Je suis, avec le plus profond respect, Sire, de Votre Majesté, le très humble et très obéissant serviteur. Si cela ne vous convient pas, je vous prie de bien vouloir m’en excuser.

Dès d’abord, le Roi fut surpris par le contenu de la lettre et sa première réaction fut une bordée d’injures à l’adresse de son frère, puis ordonna immédiatement aux généraux de ruer vers la capitale pour décapiter le nouveau traître.
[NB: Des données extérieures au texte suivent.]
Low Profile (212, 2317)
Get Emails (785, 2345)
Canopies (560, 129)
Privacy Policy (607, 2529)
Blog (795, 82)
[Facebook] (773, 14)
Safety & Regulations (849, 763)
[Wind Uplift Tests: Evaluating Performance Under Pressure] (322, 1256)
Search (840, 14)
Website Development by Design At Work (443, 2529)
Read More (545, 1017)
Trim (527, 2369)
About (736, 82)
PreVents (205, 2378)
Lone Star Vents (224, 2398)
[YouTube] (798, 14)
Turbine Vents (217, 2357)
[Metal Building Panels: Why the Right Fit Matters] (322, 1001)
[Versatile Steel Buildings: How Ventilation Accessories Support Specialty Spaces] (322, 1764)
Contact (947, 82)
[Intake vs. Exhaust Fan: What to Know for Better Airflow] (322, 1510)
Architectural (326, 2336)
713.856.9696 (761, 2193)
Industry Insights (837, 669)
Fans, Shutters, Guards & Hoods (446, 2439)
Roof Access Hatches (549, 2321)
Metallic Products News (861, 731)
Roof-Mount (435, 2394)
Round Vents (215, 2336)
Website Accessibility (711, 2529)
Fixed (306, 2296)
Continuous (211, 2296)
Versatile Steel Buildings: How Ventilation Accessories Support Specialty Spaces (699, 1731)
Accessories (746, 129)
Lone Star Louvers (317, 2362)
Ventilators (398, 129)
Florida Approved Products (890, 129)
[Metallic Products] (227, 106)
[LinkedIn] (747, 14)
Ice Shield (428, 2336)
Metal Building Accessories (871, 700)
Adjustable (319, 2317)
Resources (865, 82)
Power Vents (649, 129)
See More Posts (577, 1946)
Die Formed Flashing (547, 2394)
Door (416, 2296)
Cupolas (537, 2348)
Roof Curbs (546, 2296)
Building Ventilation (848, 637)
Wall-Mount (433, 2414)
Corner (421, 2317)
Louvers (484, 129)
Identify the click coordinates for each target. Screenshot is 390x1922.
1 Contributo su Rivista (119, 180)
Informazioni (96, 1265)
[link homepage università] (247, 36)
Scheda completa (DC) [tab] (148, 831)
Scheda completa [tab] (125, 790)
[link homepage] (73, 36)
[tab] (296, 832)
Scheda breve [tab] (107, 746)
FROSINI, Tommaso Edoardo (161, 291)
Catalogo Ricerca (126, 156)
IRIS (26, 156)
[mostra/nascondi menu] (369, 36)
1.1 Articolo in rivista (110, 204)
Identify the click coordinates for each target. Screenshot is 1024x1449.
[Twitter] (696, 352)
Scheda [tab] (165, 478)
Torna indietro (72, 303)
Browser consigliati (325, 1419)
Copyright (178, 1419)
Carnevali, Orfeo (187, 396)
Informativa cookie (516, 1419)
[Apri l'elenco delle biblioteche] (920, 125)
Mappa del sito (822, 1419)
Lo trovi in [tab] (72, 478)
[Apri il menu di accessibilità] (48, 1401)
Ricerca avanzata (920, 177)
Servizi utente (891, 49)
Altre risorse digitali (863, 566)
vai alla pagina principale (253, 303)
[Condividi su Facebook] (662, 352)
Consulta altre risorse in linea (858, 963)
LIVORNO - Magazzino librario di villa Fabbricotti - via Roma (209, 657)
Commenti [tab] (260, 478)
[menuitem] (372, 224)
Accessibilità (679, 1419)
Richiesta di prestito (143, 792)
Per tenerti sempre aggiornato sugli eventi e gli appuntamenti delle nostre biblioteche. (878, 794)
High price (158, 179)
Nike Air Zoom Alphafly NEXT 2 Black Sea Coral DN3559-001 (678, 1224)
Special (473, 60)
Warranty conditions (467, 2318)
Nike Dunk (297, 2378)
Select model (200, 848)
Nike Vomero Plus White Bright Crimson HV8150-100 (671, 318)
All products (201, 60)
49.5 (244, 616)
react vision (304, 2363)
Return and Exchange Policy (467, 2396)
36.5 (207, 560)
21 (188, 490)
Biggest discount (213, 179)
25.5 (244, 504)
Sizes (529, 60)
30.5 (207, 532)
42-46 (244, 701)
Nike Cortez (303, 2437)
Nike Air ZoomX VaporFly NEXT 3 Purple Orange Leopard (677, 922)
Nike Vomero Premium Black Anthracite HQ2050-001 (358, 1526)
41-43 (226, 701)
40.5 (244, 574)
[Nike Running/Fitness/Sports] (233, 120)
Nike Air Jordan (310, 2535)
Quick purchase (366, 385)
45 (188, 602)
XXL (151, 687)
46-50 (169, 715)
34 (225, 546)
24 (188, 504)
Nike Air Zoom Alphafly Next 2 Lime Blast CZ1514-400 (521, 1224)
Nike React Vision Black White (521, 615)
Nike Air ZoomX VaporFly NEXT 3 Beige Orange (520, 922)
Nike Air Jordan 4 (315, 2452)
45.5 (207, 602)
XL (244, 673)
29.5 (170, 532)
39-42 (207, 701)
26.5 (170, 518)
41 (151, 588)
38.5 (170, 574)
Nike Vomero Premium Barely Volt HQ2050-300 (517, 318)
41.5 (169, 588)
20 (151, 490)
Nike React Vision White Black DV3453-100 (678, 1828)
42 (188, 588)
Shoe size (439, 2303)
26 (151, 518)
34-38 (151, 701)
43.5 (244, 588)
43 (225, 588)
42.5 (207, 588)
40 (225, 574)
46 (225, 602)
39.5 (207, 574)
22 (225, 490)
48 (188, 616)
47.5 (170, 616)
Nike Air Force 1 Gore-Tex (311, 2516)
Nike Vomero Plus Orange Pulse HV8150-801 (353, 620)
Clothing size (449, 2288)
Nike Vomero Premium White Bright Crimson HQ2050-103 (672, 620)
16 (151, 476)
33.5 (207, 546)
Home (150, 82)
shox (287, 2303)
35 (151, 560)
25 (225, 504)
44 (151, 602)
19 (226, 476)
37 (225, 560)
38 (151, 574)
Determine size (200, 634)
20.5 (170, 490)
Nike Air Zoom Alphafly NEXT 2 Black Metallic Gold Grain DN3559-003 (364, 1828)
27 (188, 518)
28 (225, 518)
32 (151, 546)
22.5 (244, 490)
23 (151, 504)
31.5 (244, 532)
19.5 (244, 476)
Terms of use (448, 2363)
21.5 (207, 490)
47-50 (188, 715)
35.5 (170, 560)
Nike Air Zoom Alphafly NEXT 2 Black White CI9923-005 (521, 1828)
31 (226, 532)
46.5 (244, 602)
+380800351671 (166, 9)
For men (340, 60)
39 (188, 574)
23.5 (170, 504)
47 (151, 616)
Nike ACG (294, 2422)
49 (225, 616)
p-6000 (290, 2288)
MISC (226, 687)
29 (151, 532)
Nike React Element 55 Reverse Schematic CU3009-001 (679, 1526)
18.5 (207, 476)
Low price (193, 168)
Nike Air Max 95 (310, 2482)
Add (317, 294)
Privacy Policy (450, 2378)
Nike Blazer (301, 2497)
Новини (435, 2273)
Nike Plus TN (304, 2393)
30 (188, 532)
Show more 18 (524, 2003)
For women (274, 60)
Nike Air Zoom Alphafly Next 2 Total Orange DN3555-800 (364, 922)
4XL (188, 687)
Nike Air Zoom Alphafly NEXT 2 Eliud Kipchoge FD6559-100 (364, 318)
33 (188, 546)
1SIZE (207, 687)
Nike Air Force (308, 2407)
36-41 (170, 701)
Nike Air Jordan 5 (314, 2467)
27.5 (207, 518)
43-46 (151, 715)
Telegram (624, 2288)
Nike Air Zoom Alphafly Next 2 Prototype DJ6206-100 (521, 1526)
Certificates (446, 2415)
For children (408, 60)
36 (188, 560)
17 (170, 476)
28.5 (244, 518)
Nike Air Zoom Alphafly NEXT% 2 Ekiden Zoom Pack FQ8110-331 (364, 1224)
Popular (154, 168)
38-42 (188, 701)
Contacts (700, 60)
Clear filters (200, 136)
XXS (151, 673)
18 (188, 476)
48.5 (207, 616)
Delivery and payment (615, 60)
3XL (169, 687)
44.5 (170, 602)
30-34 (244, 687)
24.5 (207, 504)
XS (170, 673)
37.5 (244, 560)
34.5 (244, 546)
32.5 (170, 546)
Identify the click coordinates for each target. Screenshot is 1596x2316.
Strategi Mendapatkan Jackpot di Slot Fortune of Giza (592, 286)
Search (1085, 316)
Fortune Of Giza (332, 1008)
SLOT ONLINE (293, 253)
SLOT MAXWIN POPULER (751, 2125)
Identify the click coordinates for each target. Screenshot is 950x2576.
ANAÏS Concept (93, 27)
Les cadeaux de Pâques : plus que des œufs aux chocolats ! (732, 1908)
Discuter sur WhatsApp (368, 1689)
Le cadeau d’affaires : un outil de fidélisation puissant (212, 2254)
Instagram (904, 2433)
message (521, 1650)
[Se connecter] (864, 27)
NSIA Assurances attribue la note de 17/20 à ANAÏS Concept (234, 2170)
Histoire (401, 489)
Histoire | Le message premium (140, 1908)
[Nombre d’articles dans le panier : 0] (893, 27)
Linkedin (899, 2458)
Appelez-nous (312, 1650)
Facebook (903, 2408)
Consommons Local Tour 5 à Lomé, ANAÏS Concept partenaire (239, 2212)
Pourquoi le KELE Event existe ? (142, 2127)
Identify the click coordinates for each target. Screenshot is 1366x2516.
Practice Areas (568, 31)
Les membres du Conseil de guerre donnèrent leurs avis ceci :

« Ouvrir un nouveau front est une entreprise très risquer car, si les deux princes fondaient leurs deux armées en une seule pour nous attaquer, comment pouvons-nous la résister ? Nous craindrions qu’il ne soit bien imprudent de notre part d’entrer en guerre, contre le prince votre frère, de façon si inconsidérée. Accepter une humiliation tactique sera une victoires stratégique de demain ». Après avoir entendu cet avis, le Roi le jugea juste et il revint sur sa décision.

Cependant, il ordonna aux généraux de renforcer les garnisons dans les provinces sous son contrôle : Long Vek, Rolear Phirk, Kiri Barobo, Krarkor, Kraug, Pursat, Battambang, Reusey Sagne, Tèm Seyma, Mongkol Borey, Reyong, Sorin, Sèk Kir, Kompong Siem, Steug Treng, Cheuk Prey, Kauk çès, Anglong Reach, Prom Tep, Prey Kdey, Staug, Chi Krey, Rolos, Siem Reap, Mlou Prey, Chham Ksan, Tnauth, Teuk Chhūr jusqu’à la frontière siamoise, c’est-à-dire toutes les provinces l’Ouest du Mékong. Tous les provinces du Sud-Est du Mékong et une grande partie de la Cochinchine étaient sous le contrôle de son frère.